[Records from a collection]
# # # # # # #

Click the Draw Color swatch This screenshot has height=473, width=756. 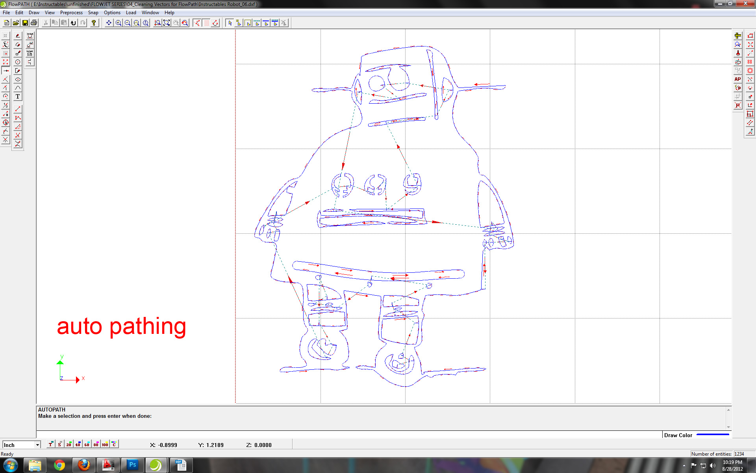713,435
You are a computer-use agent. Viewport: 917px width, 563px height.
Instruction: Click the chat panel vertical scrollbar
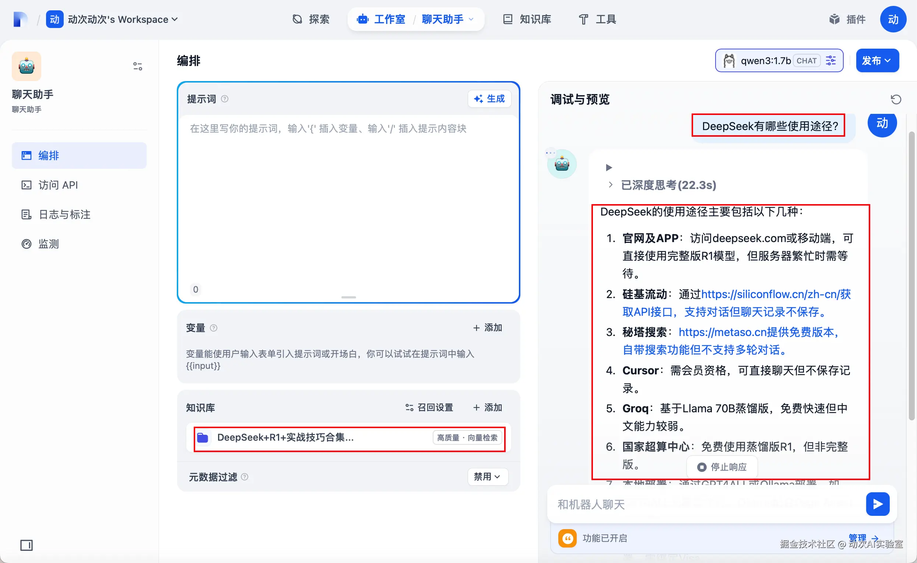pos(911,276)
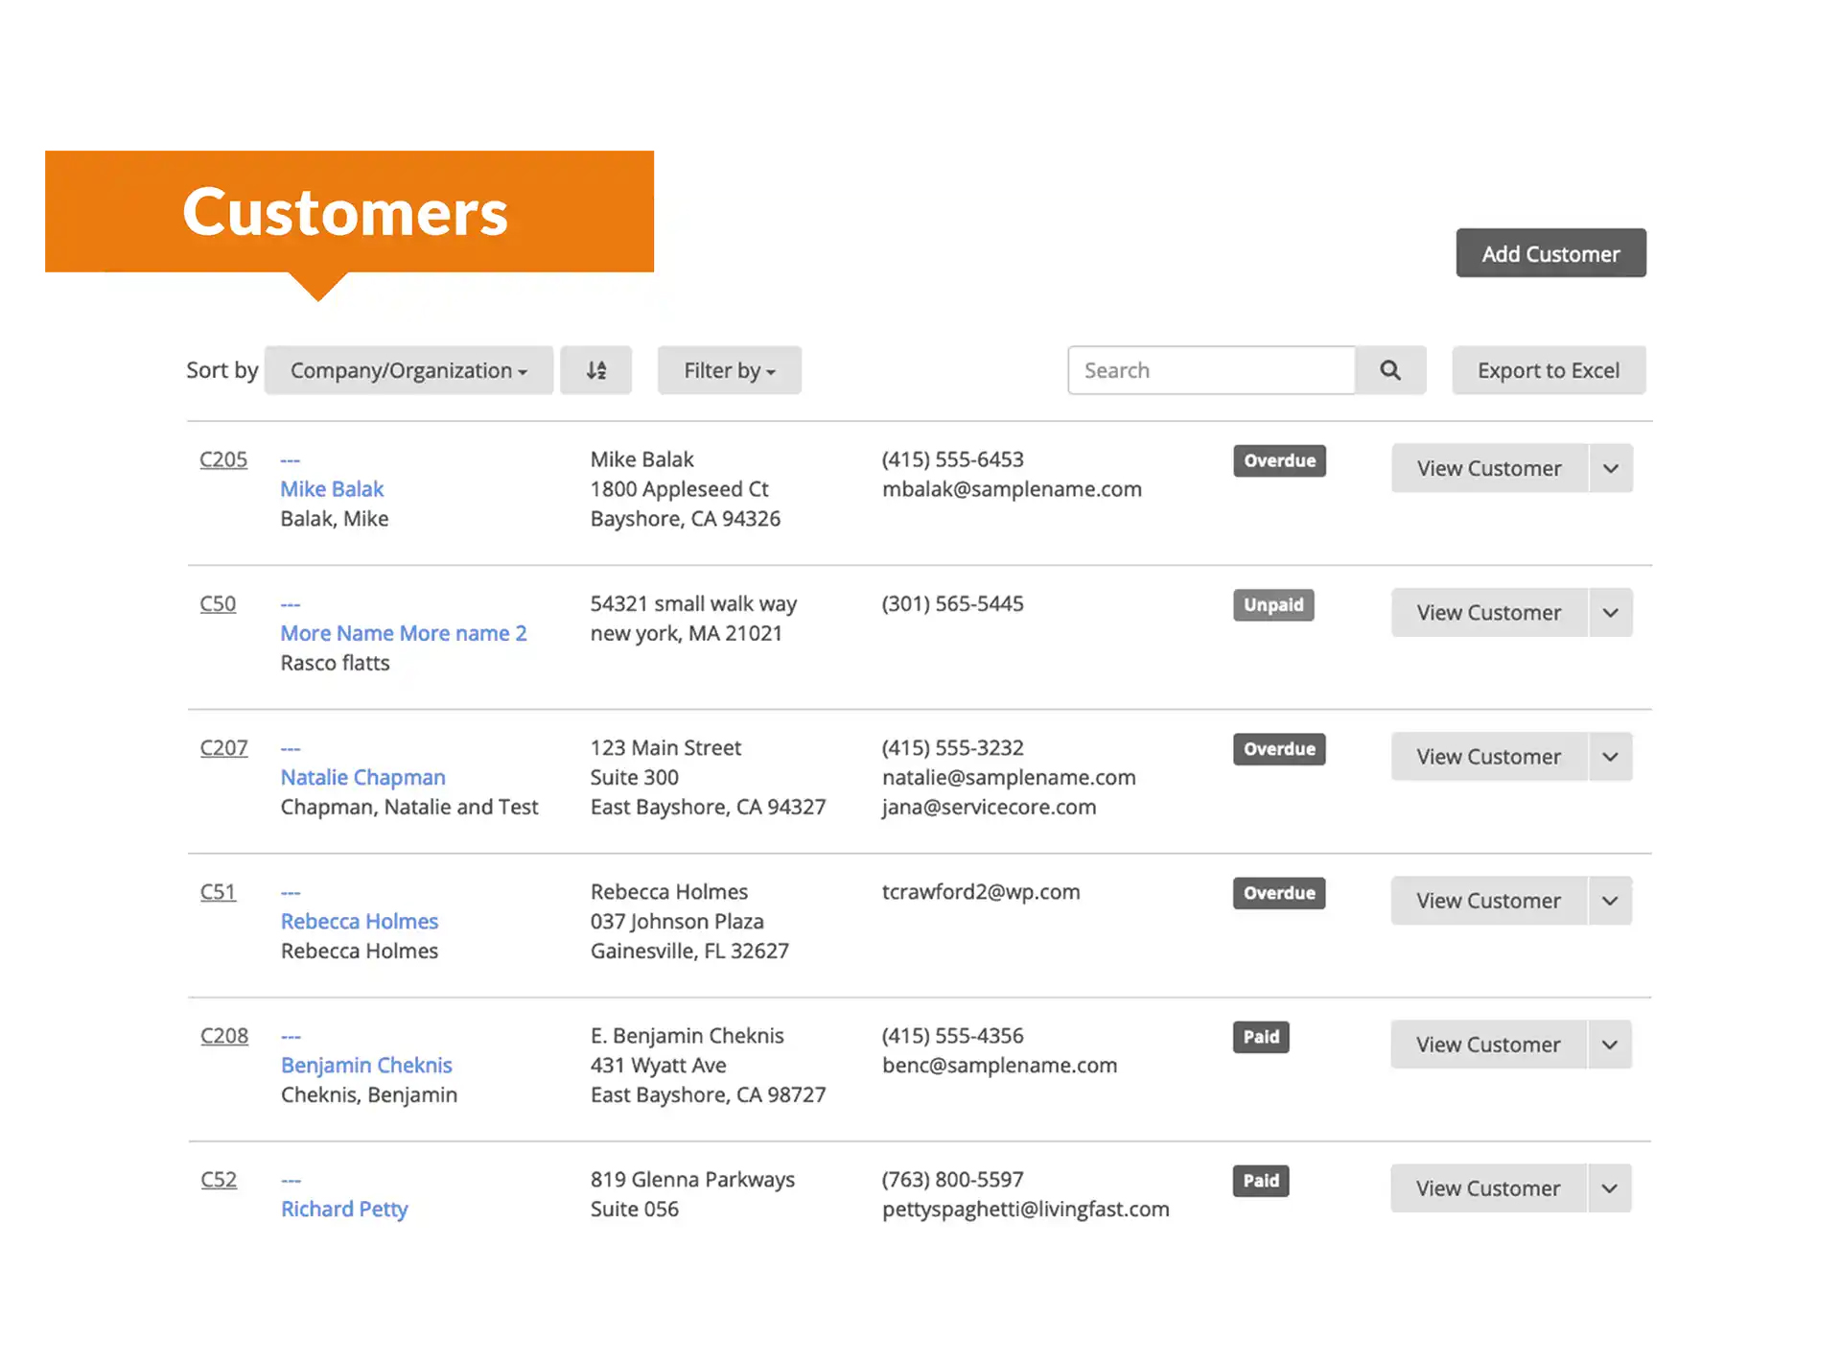The image size is (1841, 1364).
Task: Click the Paid badge for Benjamin Cheknis
Action: (1260, 1037)
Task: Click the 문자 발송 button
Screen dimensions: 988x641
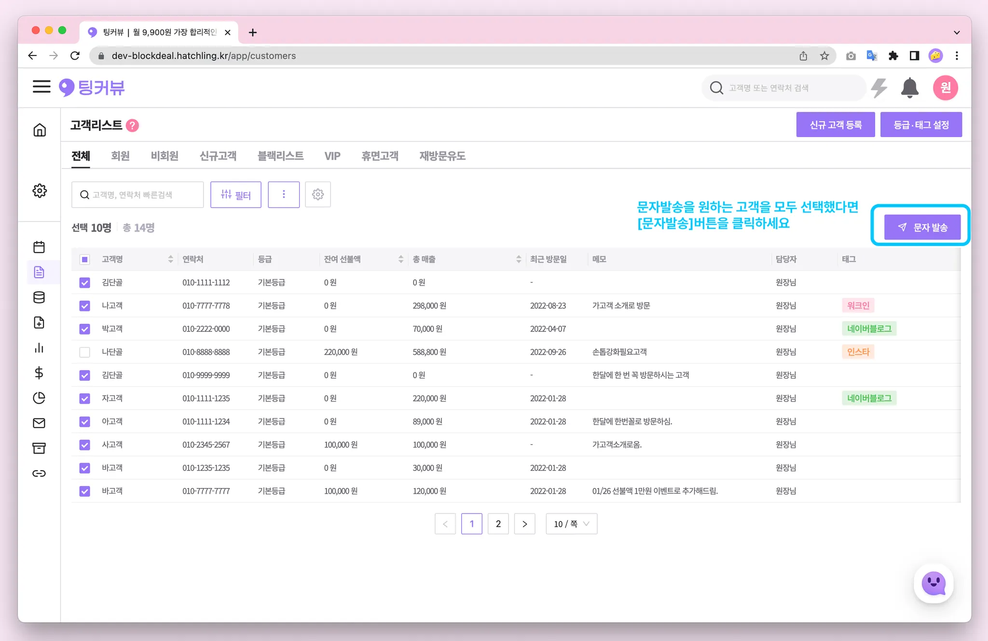Action: pyautogui.click(x=922, y=227)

# # # # # # #

Copy exactly the lines from the line containing "Instruction: Click the" through the last line of the records above, both included, and leave out any pictures.

• [The completed task]:
Instruction: Click the chat panel vertical scrollbar
pos(911,276)
The image size is (1841, 1364).
Task: Click the Paid badge for Benjamin Cheknis
Action: (1260, 1037)
Task: Click the 문자 발송 button
Screen dimensions: 988x641
Action: pyautogui.click(x=922, y=227)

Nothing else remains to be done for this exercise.